W3CにおけるHTML 5の策定はHTML Working Groupによって進められている。同グループの期限は2007年3月に一旦きれたが、そのまま責務を継続し2010年いっぱいまで作業する。同グループが掲げているスケジュールによれば1年以上先となる2009年3月にワーキングドラフトの最終版を発表し、2009年6月に準備リコメンデーションを、2010年6月にプロポーザルリコメンデーションを発表し、2010年9月にHTML5をW3C勧告として公表となる。
HTML 5では2D描画を実施するためのAPIが追加されるほか、オーディオやビデオを組み込みための要素の追加が検討されている。こうした機能はリッチコンテンツの実現を簡単にするほか、RIAの開発を容易にする。またHTMLドキュメントをハンドリングする方法やエラーをリカバーする方法などの規則も規定することでソフトウェア開発のコストを削減し、相互運用性を向上させる狙いがある。

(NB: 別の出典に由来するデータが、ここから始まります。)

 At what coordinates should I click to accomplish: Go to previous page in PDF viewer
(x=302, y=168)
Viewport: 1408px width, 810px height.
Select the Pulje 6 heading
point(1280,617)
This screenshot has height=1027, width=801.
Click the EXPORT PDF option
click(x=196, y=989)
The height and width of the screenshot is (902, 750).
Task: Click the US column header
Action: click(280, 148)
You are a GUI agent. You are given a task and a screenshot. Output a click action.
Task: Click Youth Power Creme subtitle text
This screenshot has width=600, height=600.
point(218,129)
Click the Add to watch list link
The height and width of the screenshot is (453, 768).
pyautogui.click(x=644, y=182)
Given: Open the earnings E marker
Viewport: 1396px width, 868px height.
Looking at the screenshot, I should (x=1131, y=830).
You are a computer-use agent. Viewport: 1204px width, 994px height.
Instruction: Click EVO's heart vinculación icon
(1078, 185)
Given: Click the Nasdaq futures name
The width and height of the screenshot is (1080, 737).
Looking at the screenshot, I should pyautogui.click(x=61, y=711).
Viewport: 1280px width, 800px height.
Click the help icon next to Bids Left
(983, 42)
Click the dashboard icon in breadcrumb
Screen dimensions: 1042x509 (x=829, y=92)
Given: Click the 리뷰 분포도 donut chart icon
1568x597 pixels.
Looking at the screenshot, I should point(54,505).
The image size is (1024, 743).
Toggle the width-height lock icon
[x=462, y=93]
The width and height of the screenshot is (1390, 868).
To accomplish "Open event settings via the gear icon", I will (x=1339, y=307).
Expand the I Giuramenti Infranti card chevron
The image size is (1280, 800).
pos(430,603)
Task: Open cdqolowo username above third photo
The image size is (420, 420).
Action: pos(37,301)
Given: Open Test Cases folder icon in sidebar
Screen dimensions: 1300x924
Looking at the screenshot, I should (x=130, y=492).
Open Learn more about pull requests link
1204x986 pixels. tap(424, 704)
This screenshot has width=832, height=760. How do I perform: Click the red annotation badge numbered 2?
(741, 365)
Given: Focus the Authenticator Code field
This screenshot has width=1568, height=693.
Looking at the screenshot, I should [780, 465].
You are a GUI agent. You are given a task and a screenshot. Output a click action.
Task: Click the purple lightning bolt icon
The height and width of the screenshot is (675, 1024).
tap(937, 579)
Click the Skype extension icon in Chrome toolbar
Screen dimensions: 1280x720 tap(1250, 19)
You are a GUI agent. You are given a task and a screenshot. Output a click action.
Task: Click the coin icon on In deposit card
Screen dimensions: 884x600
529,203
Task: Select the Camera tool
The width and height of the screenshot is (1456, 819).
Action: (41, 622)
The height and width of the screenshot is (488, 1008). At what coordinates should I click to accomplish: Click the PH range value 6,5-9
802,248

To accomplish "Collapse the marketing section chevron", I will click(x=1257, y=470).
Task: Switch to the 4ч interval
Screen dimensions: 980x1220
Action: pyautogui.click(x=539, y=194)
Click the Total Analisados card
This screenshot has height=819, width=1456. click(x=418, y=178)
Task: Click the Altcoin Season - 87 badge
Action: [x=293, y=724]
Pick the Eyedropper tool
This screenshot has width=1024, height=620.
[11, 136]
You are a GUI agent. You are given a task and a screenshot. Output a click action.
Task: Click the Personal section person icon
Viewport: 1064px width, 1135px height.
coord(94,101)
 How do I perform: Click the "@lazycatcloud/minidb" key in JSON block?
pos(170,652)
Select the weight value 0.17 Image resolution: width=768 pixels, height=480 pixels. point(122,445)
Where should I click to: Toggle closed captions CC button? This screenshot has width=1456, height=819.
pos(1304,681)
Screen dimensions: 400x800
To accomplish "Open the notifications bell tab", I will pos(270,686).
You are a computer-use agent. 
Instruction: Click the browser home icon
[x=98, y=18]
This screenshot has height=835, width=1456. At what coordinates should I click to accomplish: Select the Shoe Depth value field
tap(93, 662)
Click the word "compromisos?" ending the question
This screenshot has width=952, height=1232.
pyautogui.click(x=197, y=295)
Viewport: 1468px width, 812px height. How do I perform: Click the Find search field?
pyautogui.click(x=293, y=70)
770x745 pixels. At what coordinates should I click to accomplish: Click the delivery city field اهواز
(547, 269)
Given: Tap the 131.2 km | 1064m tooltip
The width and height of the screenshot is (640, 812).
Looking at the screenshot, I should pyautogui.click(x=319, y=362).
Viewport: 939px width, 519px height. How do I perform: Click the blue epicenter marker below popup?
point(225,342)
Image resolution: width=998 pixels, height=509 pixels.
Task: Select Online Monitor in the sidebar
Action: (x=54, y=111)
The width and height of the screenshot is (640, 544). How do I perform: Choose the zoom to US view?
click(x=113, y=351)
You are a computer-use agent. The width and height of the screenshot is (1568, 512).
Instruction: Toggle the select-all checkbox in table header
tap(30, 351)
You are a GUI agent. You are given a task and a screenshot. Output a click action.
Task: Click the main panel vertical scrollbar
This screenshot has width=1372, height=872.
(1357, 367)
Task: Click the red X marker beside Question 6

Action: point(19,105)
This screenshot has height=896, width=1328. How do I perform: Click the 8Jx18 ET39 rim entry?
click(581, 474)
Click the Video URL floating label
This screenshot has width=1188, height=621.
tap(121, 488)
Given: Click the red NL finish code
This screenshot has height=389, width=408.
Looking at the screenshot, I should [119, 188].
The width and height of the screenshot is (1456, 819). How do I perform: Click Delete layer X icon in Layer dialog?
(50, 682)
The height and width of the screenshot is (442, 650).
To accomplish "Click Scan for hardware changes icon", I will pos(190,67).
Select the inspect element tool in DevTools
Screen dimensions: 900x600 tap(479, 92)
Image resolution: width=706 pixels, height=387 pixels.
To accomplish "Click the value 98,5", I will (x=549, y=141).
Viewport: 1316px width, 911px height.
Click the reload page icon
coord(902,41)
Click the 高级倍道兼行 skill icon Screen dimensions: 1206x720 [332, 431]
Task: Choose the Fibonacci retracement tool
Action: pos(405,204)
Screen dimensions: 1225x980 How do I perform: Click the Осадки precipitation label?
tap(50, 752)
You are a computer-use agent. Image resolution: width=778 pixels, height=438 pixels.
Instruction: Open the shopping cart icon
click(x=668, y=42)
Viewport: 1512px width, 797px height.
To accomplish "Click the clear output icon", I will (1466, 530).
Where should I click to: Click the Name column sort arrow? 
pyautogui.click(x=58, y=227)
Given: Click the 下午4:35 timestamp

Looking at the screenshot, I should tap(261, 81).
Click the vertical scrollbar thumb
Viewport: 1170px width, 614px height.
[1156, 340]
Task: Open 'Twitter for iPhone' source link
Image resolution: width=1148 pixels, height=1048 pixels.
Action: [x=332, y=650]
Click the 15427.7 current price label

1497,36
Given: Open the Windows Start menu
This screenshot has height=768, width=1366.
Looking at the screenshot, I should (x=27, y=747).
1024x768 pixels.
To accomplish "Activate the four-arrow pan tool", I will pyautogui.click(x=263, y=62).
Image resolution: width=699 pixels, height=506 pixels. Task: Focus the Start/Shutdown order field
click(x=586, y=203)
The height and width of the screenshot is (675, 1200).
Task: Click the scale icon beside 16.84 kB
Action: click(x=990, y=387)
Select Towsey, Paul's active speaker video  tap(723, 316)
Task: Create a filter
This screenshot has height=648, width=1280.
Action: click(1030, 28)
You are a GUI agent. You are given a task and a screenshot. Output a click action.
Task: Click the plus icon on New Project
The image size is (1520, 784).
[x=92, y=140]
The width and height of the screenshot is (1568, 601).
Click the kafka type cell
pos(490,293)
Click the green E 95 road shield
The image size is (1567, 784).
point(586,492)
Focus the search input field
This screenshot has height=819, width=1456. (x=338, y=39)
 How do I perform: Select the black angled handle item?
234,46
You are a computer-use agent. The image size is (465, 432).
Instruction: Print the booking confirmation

HTML5はもともとWebブラウザベンダが参加するWHATWGコミュニティによって作成が進められていた仕様。Web Applications 1.0やWeb Forms 2.0などの機能を取り込んでおり、一部の機能はすでに最新のWebブラウザに実装されている。WHATWGは2007年4月、W3Cに対してHTML5の策定を打診。以後、W3Cを策定場として作業が進められてきた。HTML5は関係している団体や規約、当初の目的など考えて次期HTMLとして普及が有力視される。